▶ [Texte d'étude]:

• • • • • • •

Brasserie artisanale de Giez
Giez, c’est ce charmant petit village du Nord vaudois de quelque 400 âmes, avec un château et une histoire. La tradition voudrait que ce soit au pied du village que Charles le Téméraire établit en 1476 son camp en vue du siège de Grandson, qui se termina par sa déroute.
C’est là qu’en janvier 2016 Benjamin Strahm débuta ses activités brassicoles. Benjamin Strahm n’est pas tombé dans l’alambic enfant. De formation scientifique, diplômé de l’EPFL, c’est par hasard qu’il s’est orienté dans la branche, «un jour qu’[il] s’ennuyait». Ce jour-là, «il est parti acheter un livre sur le sujet». Et du matériel. Puis il a testé. C’est en quelque sorte la curiosité qui l’a guidé et il a abordé le brassage sous une approche scientifique. Actuellement, il travaille seul pour produire ses 30 hectolitres annuels, pour une capacité de 400 l par jour. 
Le 80% de sa production est orienté vers les bières «sur mesure»; c’est-à-dire qu’il propose puis construit une bière selon les définitions du client (taux d’alcool, couleur, style). Le reste est constitué par la production de bières dites «permanentes», aromatiques, qui rappellent celles de la côte ouest des Etats-Unis.    

Brasserie artisanale des 7Peaks
Ouverte en janvier 2014, elle compte à son actif 290 brassages, 116’000 litres de bière brassée, 4 types de bières: Dent Jaune, Cathédrale, Les Doigts et Cime de l’Est, ainsi que 5 saisonnières. Son identité se réfère aux Dents du Midi que l’on peut admirer depuis le sommet de la Foilleuse à Morgins, au cœur des Portes du Soleil.
Au départ, rien ne pouvait laisser penser que l’ingénieur Robby Collins allait se lancer dans l’aventure brassicole. Après 15 ans dans l’industrie aéronautique américaine il décide, en 2007, de quitter son pays pour refaire sa vie sous d’autres horizons, dans une autre langue. Un an plus tard, il rencontre Corinne Reymond, devient son mari et s’installe définitivement à Morgins. Aujourd’hui, Robby et son épouse produisent leur précieux nectar dans la cuisine de leur chalet familial de Morgins en mettant une touche personnelle à chaque recette. Chacune de quatre bières portent le nom d’un sommet. En fin de compte il existe 7 bières bien distinctes, plus les bières saisonnières.

• • • • • • •

▶ [Données extraites]:

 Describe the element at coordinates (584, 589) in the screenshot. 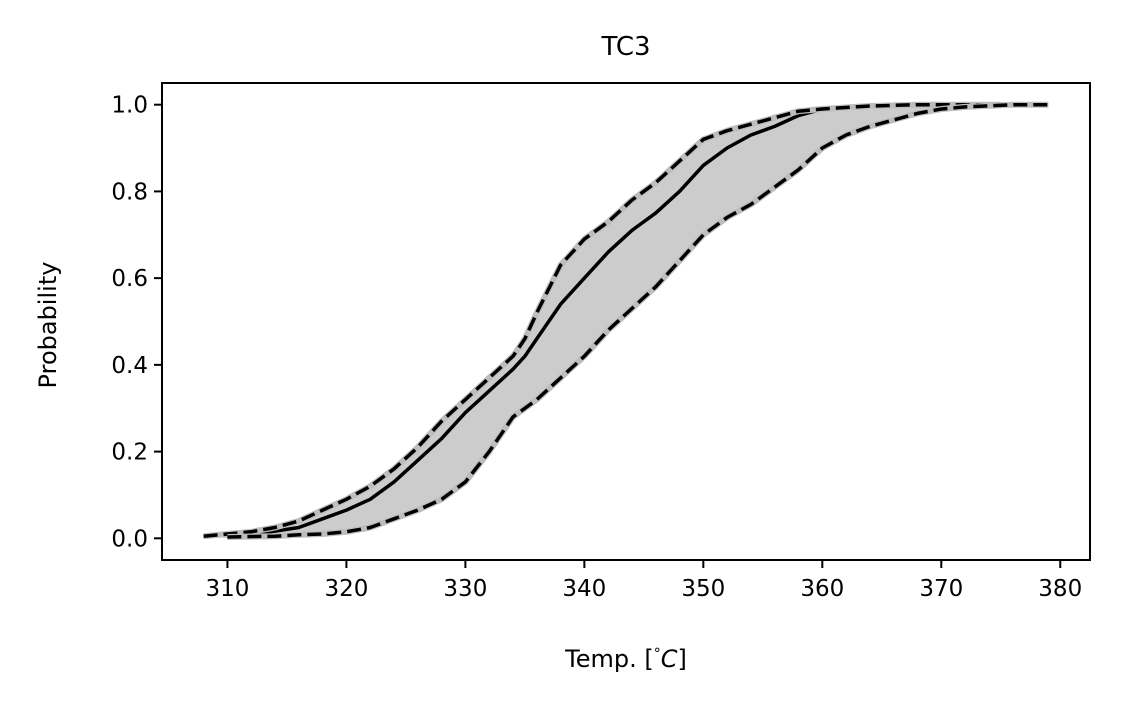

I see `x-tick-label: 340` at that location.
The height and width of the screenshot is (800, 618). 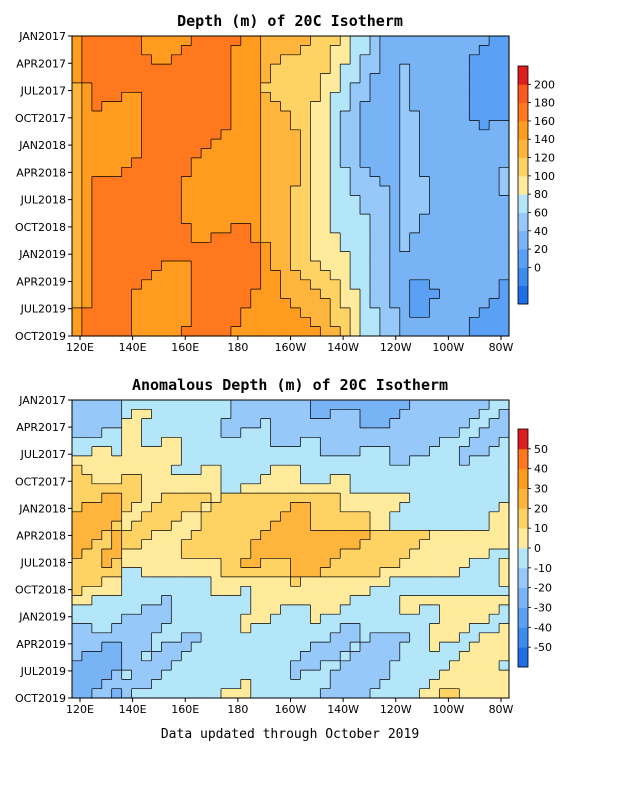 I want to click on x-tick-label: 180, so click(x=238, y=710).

• • • • • • •

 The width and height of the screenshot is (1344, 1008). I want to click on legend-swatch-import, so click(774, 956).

• • • • • • •

▶ [Consignes]:
A - D'après le texte d'étude, quelle part de la production de Benjamin Strahm est consacrée aux bières « sur mesure » ?
B - Recopiez le passage du texte d'étude compris entre « Le 80% de sa » et « Portes du Soleil. », ces deux segments inclus.

▶ [Corrigé des exercices]:
A - 80 % de sa production.

B -
Le 80% de sa production est orienté vers les bières «sur mesure»; c’est-à-dire qu’il propose puis construit une bière selon les définitions du client (taux d’alcool, couleur, style). Le reste est constitué par la production de bières dites «permanentes», aromatiques, qui rappellent celles de la côte ouest des Etats-Unis.    

Brasserie artisanale des 7Peaks
Ouverte en janvier 2014, elle compte à son actif 290 brassages, 116’000 litres de bière brassée, 4 types de bières: Dent Jaune, Cathédrale, Les Doigts et Cime de l’Est, ainsi que 5 saisonnières. Son identité se réfère aux Dents du Midi que l’on peut admirer depuis le sommet de la Foilleuse à Morgins, au cœur des Portes du Soleil.